The bulk of the Lewisham Salvation Army’s outreach work is with the homeless. Each matter is assessed on a case by case basis. Nigel is eager to tell me the story of one young man they recently assisted.
He had come up from Margate, and was not eligible to be re-housed by the local authority:
“He slept at the back of the registrar office for a week. By chance he then got wind of a job doing what he specialised in; fitting roller shutters.”
Without any formal clothes for an interview, the young man despaired of his chances. The Lewisham corps bought him a Primark suit and paid for him to attend the interview in West London. He got the job.
Nigel can’t hide his delight:
“That worked out beautifully. He’s living in a flat, he’s got a job. He’s gone from street homeless in Lewisham to working in Ealing and I’m pleased to say we were able to be part of the process.”
Nonetheless, Byrne is aware of the Salvation Army’s limitations when it comes to assisting those sleeping rough.

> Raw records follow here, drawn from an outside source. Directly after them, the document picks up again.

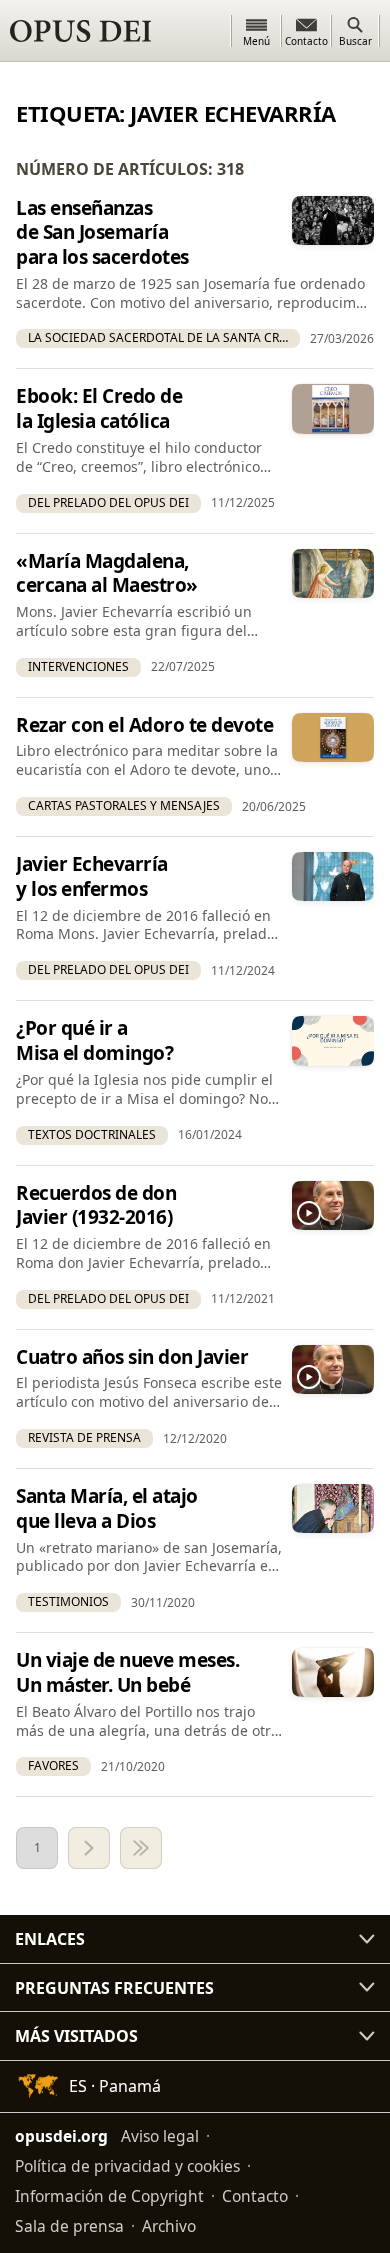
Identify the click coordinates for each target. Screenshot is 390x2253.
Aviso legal (160, 2136)
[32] (141, 1848)
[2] (89, 1848)
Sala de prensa (69, 2226)
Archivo (169, 2226)
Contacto (255, 2196)
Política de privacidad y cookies (127, 2166)
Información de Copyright (109, 2196)
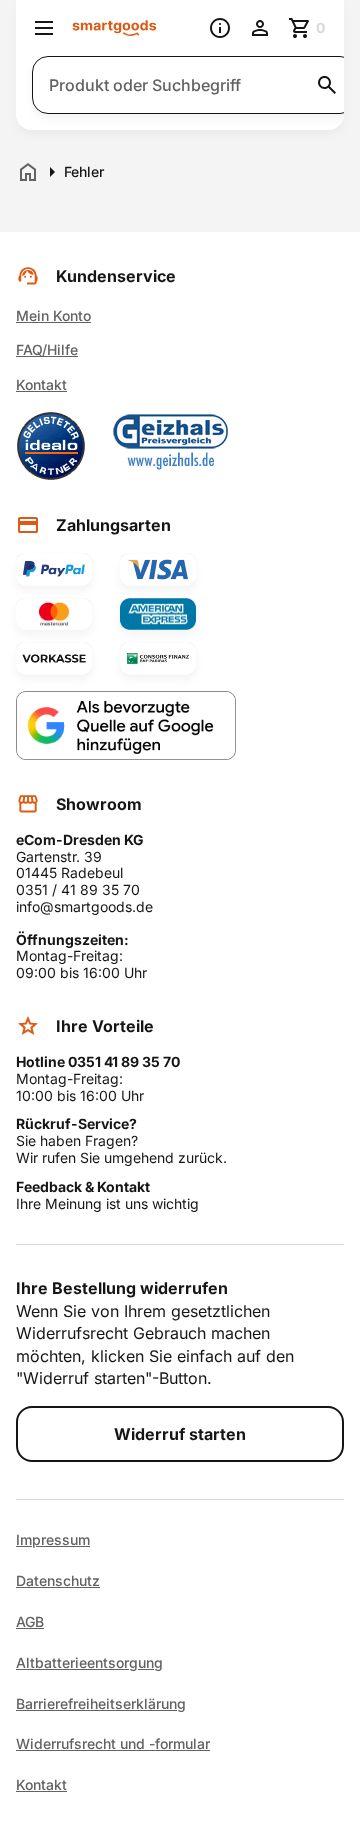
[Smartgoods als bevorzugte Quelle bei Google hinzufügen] (126, 725)
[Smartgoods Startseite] (114, 28)
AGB (30, 1622)
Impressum (53, 1540)
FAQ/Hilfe (47, 349)
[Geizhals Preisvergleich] (171, 446)
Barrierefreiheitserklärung (101, 1704)
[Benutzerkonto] (260, 28)
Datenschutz (58, 1581)
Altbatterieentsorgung (89, 1663)
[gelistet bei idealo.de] (51, 446)
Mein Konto (53, 315)
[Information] (220, 28)
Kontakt (41, 384)
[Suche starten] (327, 85)
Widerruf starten (180, 1434)
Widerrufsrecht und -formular (113, 1744)
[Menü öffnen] (44, 28)
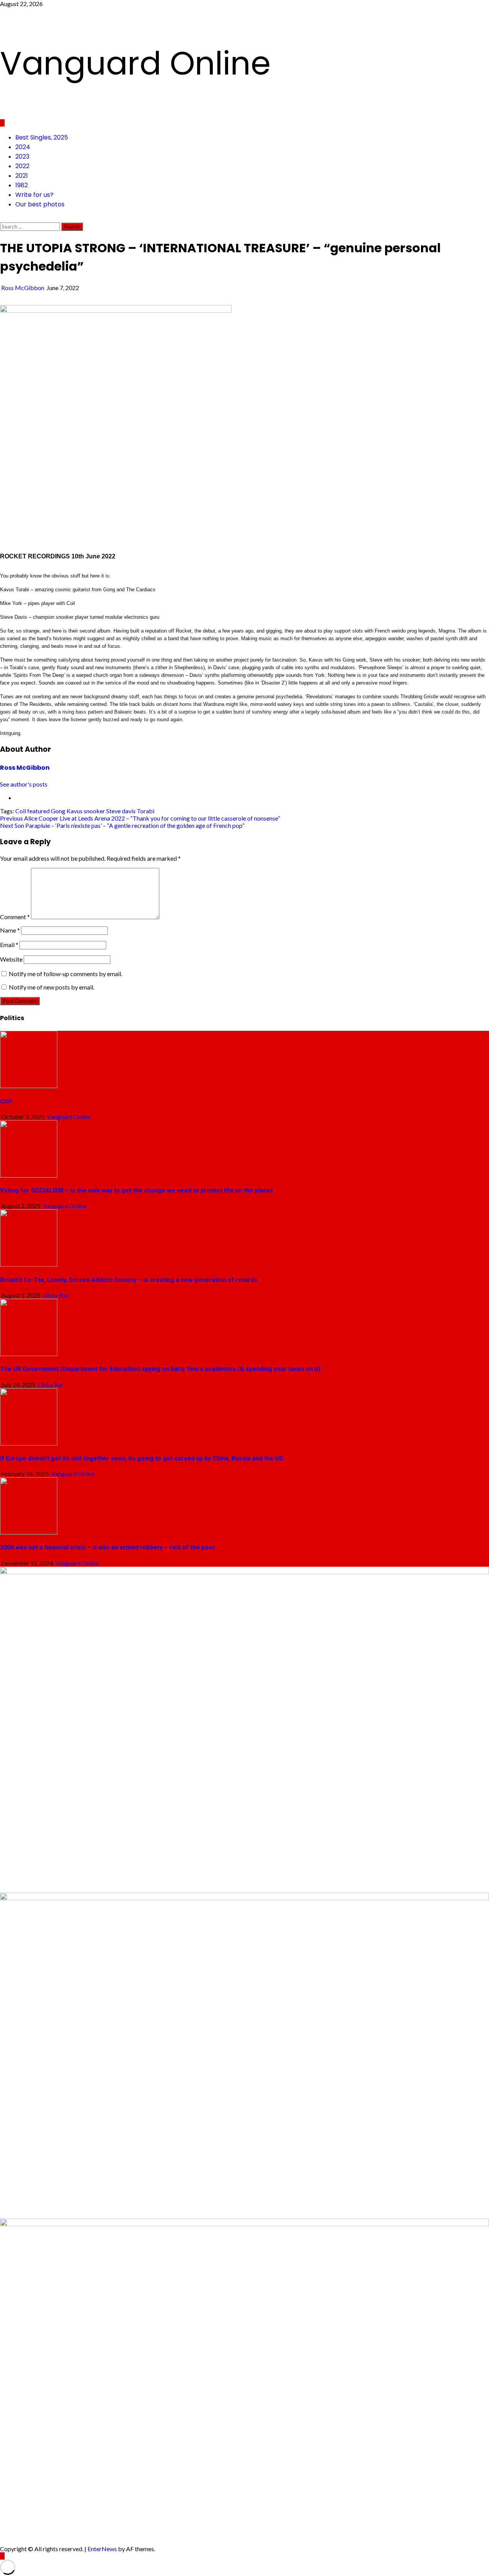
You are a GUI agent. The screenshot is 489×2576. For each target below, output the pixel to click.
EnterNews (102, 2548)
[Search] (2, 218)
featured (38, 810)
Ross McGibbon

“If someone has just come into the area and hasn’t been made homeless within the borough, the council won’t have anything to do with re-housing them. If you add to that being over 21, male and single, you then are – if you want to view it in terms of the points system – very low priority. It’s made things a lot more complicated because in the old days you’d just pick up the phone and say: do you have a place?
You would get them up there one way or another, and you’d know that they’ll be okay. It does frustrate me slightly that I can’t do that.”